Sie geht zur nächsten Metrostation, weil Monatsende ist und sie einen neuen Fahr-Coupon braucht, für ihre Carte Orange. Dann macht sie ein paar der ihr aufgegebenen Besorgungen und im Anschluss daran eine Pause im Parc Monceau, wo sie sich gerne aufhält. Heute funkelt der Spätherbst, tupft mit Wattestäbchen Goldlametta in die Lüfte. Oft, wenn sie das Baby spazieren fährt, führt sie ihr Weg durch diese Parkanlage. Und sie hat hier Freundschaft geschlossen mit einem Mädchen, das wie sie bei einer französischen Familie lebt und arbeitet und dass wie sie Anfang Zwanzig ist. Das Mädchen heißt Aicha, kommt aus Bénin. Aicha hat ein fröhliches, unbeschwertes Wesen. Und sie versteht es für gewöhnlich Marie aufzuheitern, wenn bei dieser wieder einmal eine kleine Herzfinsternis aufzuziehen droht.
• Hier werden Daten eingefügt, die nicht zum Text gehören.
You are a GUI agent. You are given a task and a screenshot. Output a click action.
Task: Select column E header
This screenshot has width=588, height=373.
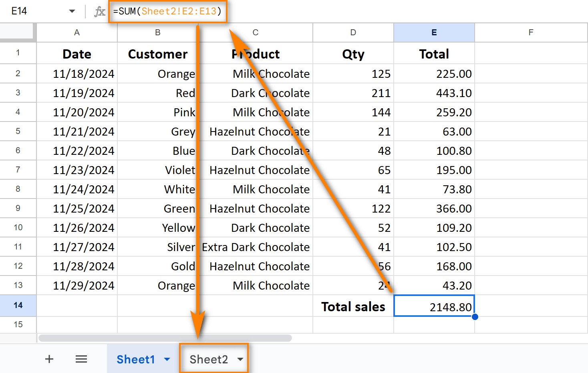(x=434, y=32)
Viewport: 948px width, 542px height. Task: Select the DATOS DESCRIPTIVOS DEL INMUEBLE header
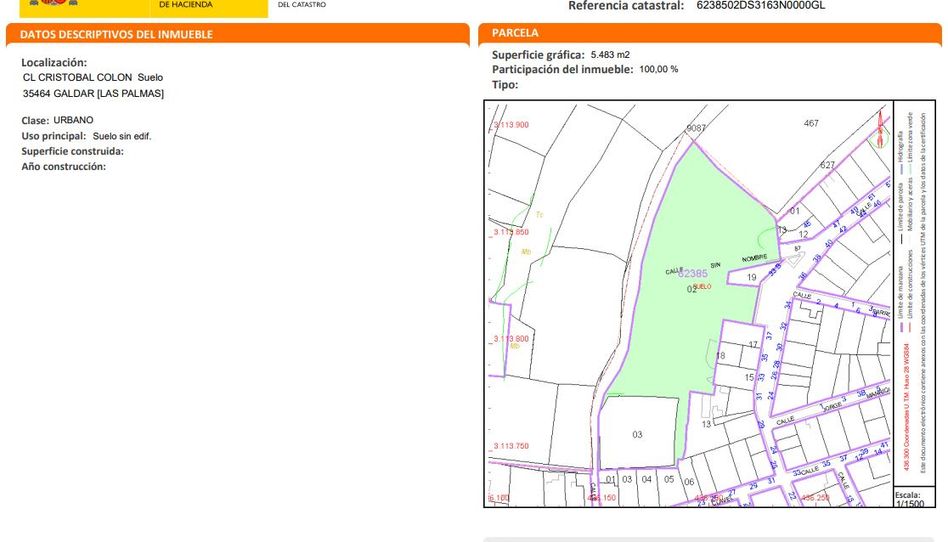(x=117, y=34)
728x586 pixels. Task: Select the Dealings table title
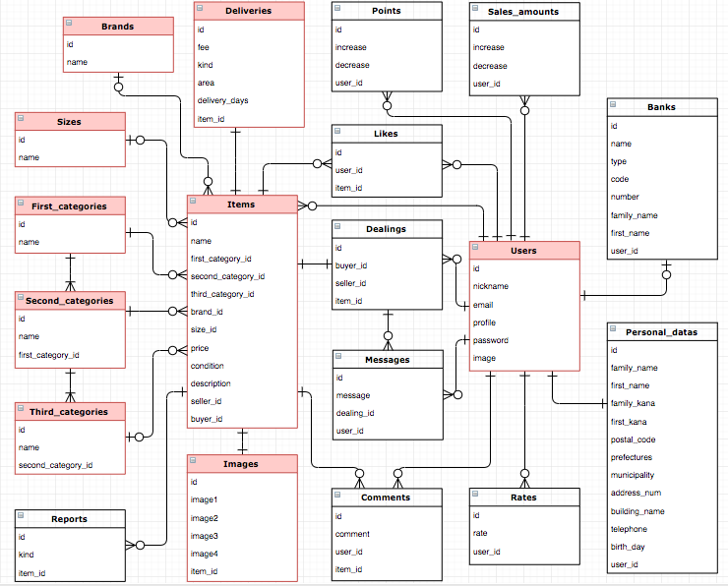pyautogui.click(x=386, y=229)
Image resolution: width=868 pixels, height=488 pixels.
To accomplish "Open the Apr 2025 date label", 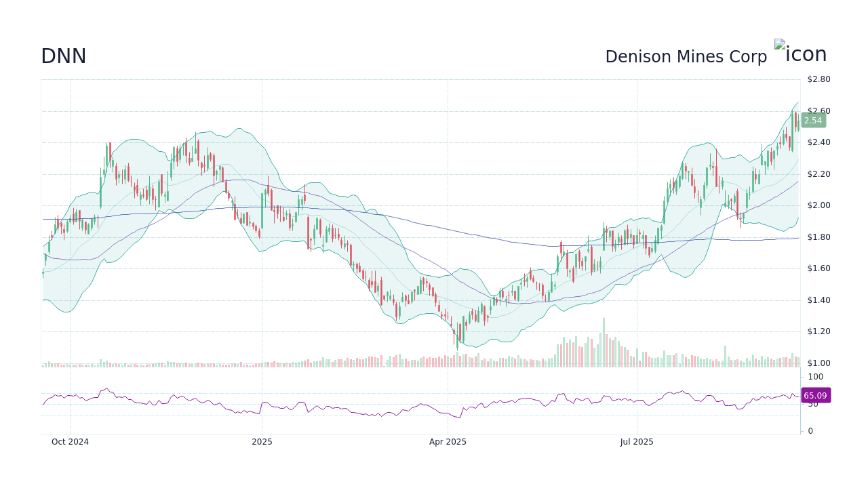I will pyautogui.click(x=448, y=441).
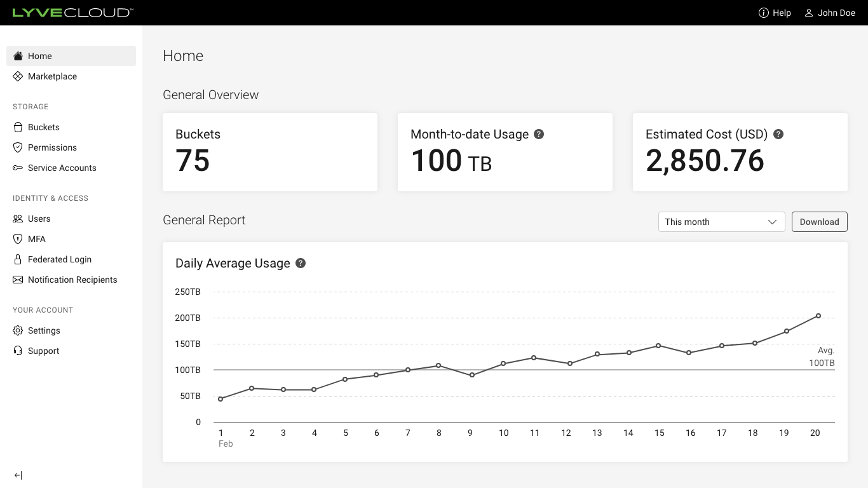Click the Federated Login padlock icon
868x488 pixels.
(x=18, y=259)

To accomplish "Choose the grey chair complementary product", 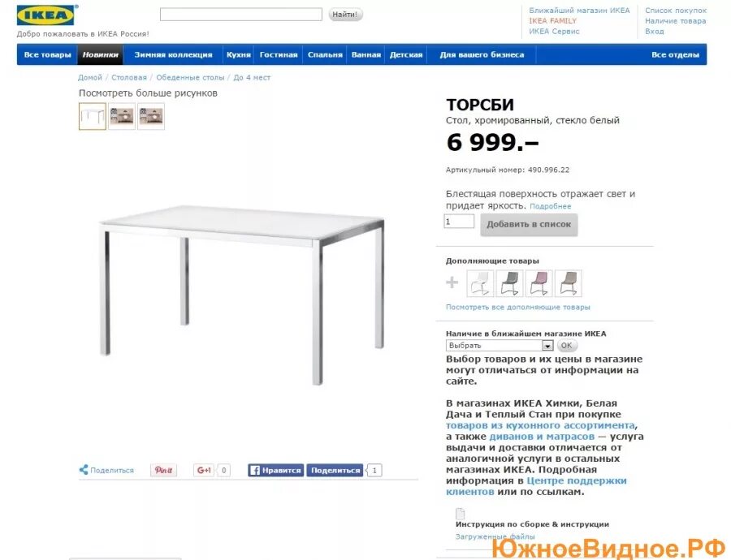I will [509, 283].
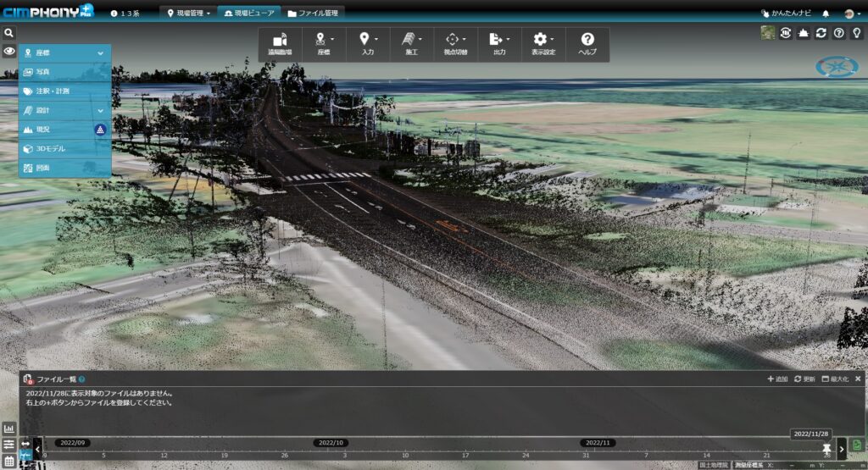Viewport: 868px width, 470px height.
Task: Open the 表示設定 display settings dropdown
Action: [543, 44]
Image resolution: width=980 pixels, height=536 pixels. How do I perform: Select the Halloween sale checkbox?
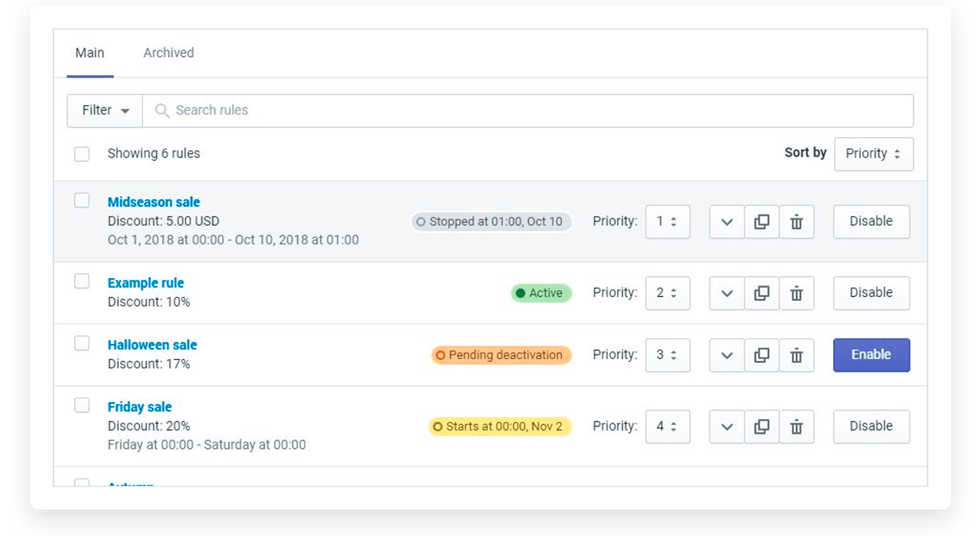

Eine Kindergruppe in blauen Schuluniformen springt ihr lärmend entgegen. Das erinnert sie an ihr Zuhause. Auch an diesem Vormittag trifft sie Aicha auf einer Bank sitzend an, vor sich die Kinderkarre, die sie, einen Fuß an der Vorderstange des Bodengestells, sachte auf und nieder wippen lässt.
Die beiden Mädchen begrüßen einander. Marie setzt sich. Sie rauchen. Heute ist das Lachen Aichas noch strahlender als sonst. Sie habe sich, wie sie putzmunter berichtet, für eine Tanzausbildung angemeldet. Sie hat lange dafür sparen müssen. Zunächst will sie in einer Musikgruppe tanzen. Ihr französischer Freund ist Musiker. Für die Zukunft träumt sie von einer Karriere als Musical-Star. Denn singen kann sie ebenfalls. Sie ist überzeugt, dass farbige Mädchen gute Chancen haben im Musik-Business, vor allem, wenn sie nicht allein begabt sind, sondern auch gut aussehen. Marie sieht das skeptischer.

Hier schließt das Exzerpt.